- Directed by: Fernando Cerchio
- Written by: Ottavio Poggi Fernando Cerchio John Byrne
- Starring: Jeanne Crain Vincent Price Edmund Purdom Amedeo Nazzari Liana Orfei
- Cinematography: Massimo Dallamano
- Edited by: Renato Cinquini
- Music by: Carlo Rustichelli
- Release date: 1961;
- Country: Italy
- Language: Italian

= Queen of the Nile (film) =

1961 film

Queen of the Nile (Nefertite, regina del Nilo, also known as Nefertiti, Queen of the Nile) is a 1961 Italian adventure drama film directed by Fernando Cerchio and starring Jeanne Crain, Vincent Price, Edmund Purdom and Amedeo Nazzari.

==Plot ==
Tanith and sculptor Tumas are forbidden to love one another. Amenophis becomes Pharaoh and consents to his friend Tumas to marry Tanith. Against the wishes of the High Priest Benakon, Pharaoh appoints Seper his personal priest who only worships the one sun god, Ammon.

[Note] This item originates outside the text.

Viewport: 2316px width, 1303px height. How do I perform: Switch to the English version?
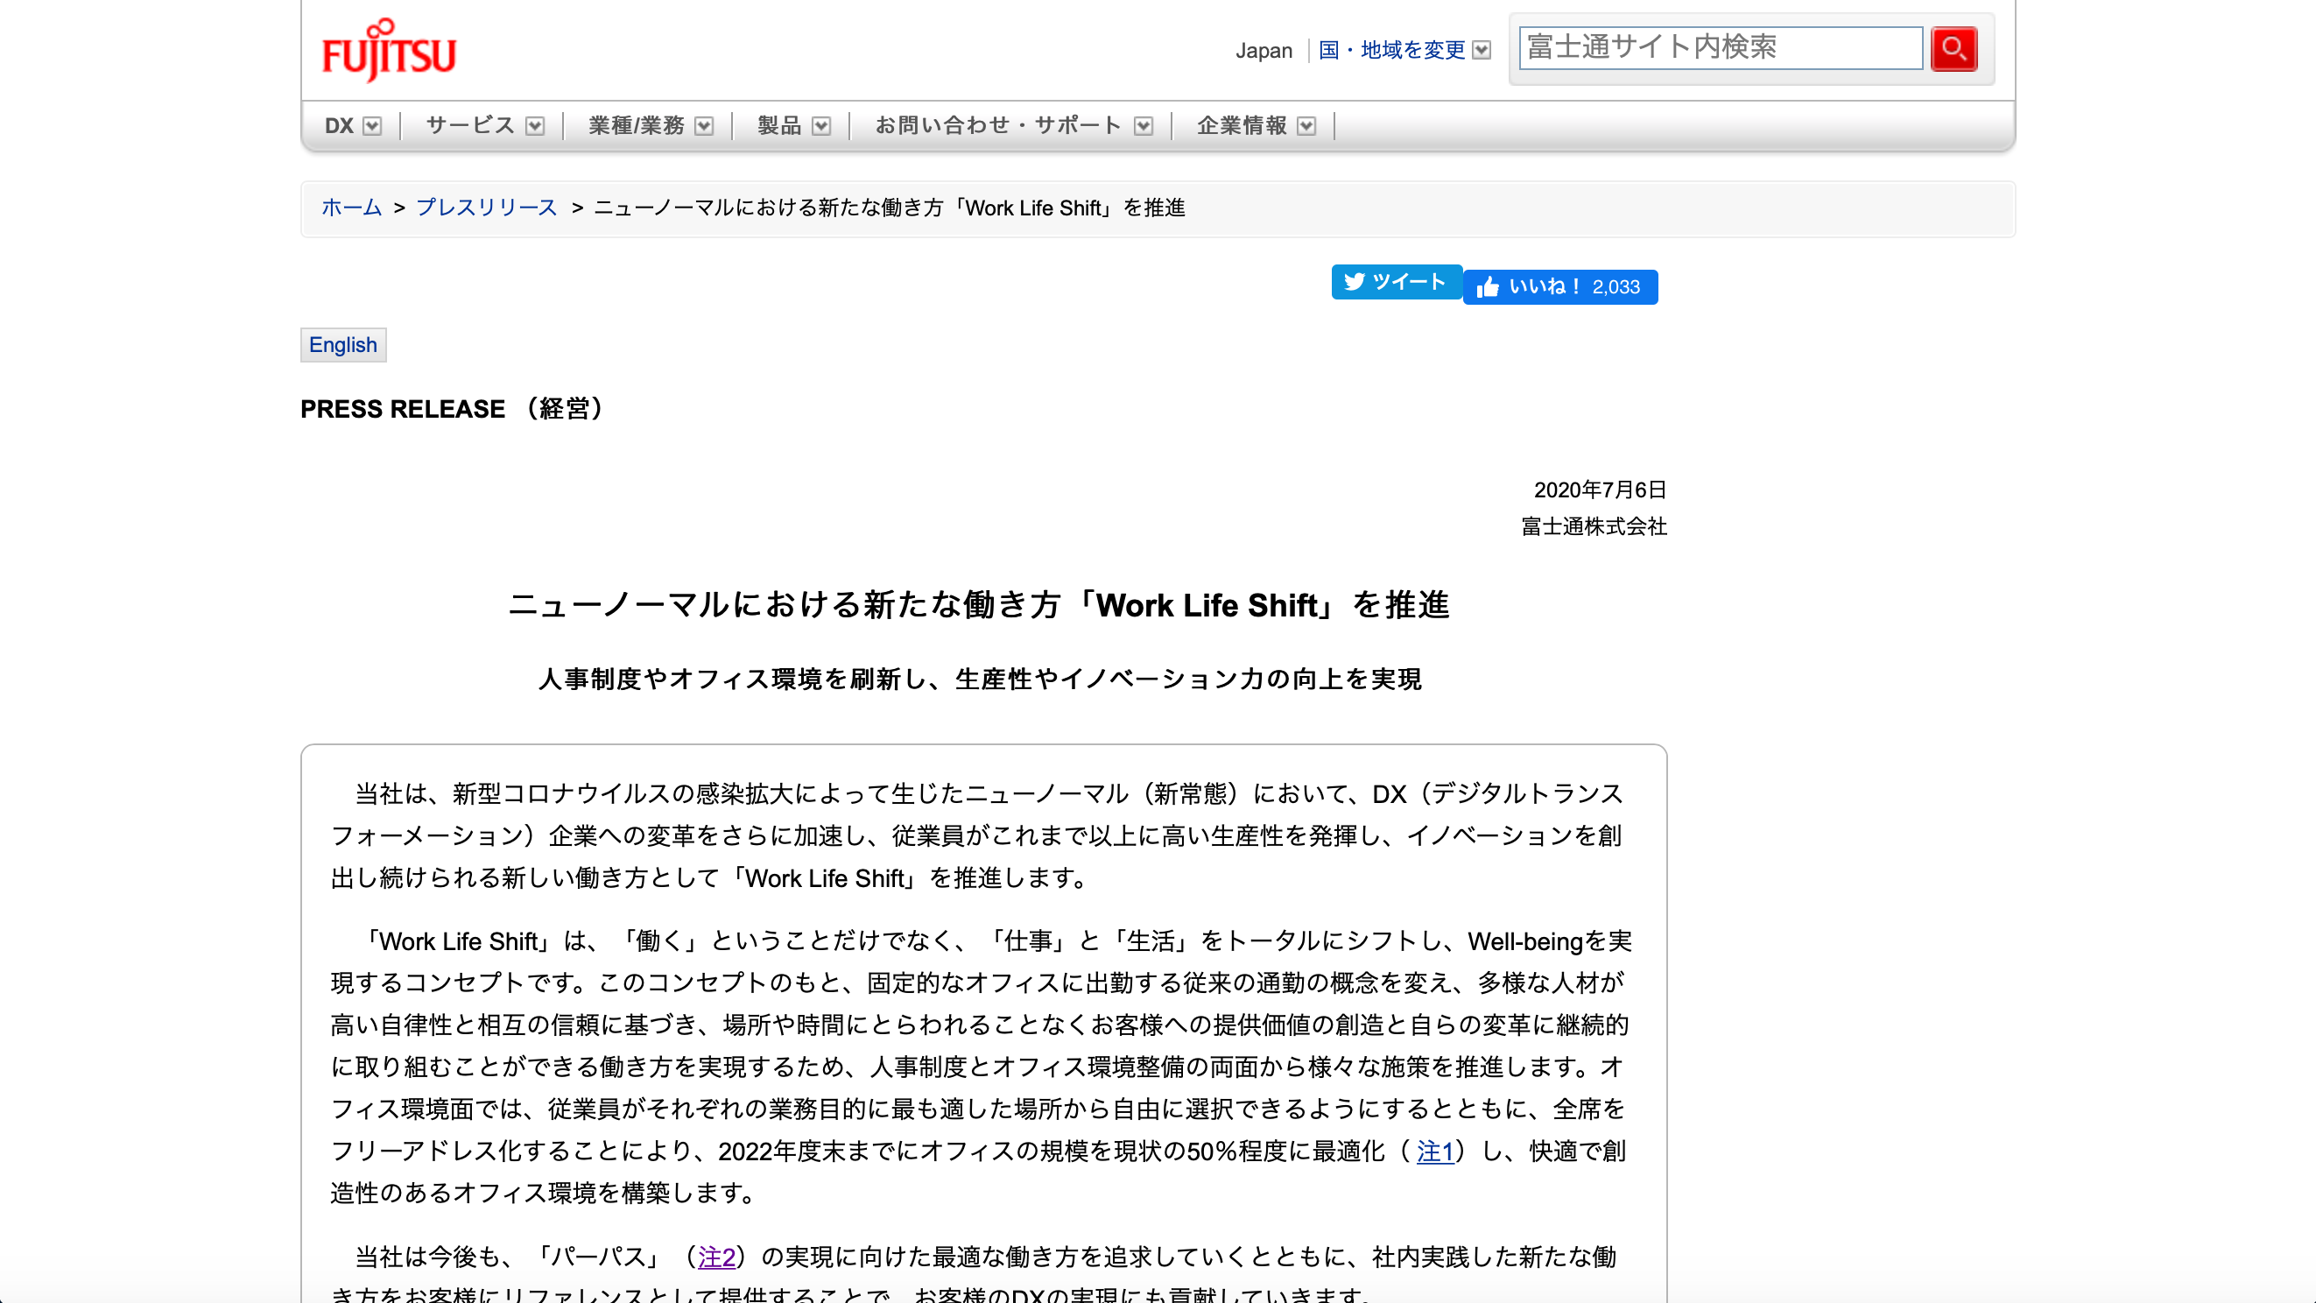pos(343,345)
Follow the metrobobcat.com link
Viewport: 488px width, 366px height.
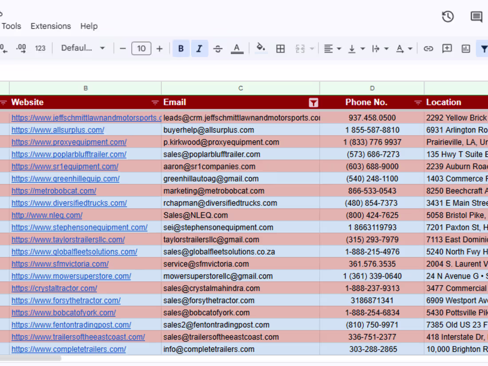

High Priest Benakon renames Tanith to Nefertiti. He tells her that he is her father and that she will marry the new Pharaoh. Benakon plots the death of Tumas. Nefertiti only loves Tumas but marries Pharaoh Amenophis. Tumas feels betrayed but agrees to do the now famous bust sculpture of Nefertiti. They again profess their love to one another.

To protect himself and his priests and gods, Benakon attacks the temple and kills priest Seper. Pharaoh goes mad and commits suicide. While the palace is under attack, Nefertiti assumes command and declares herself "Queen of the desert". The Pharaoh's army comes in from the desert, puts down the revolt and kills Benekon. Nefertiti and Tumas are reunited.

== Cast ==
- Jeanne Crain as Tanith / Nefertiti
- Vincent Price as Benakon
- Edmund Purdom as Tumos
- Amedeo Nazzari as Amenophis IV
- Liana Orfei as Merit
- Carlo D'Angelo as Seper
- Alberto Farnese as Dakim
- Clelia Matania as Penaba
- Giulio Marchetti as Meck
- Piero Palermini as Nagor
- Umberto Raho as Zeton
- Luigi Marturano as Melad
- Raf Baldassarre as Mareb

== Release ==
The film was released in Italian cinemas by Euro International Films in 1961, and grossed 388 millions lire.

== Reception ==
The film was generally badly received by critics. In a contemporary review in La Stampa, the film is praised for its visual appearance, especially its colors, sets, and mass scenes, but criticized for its cartoonish dialogues and an overly unconstrained screenplay. Jeffrey Richards wrote: "Despite colourful costumes and sets and an action-packed finale, this was a stilted and one-dimensional affair [...] with a plethora of sub-plots". TV Guide describes it as "one of those countless inferior-quality Italian biblical epics".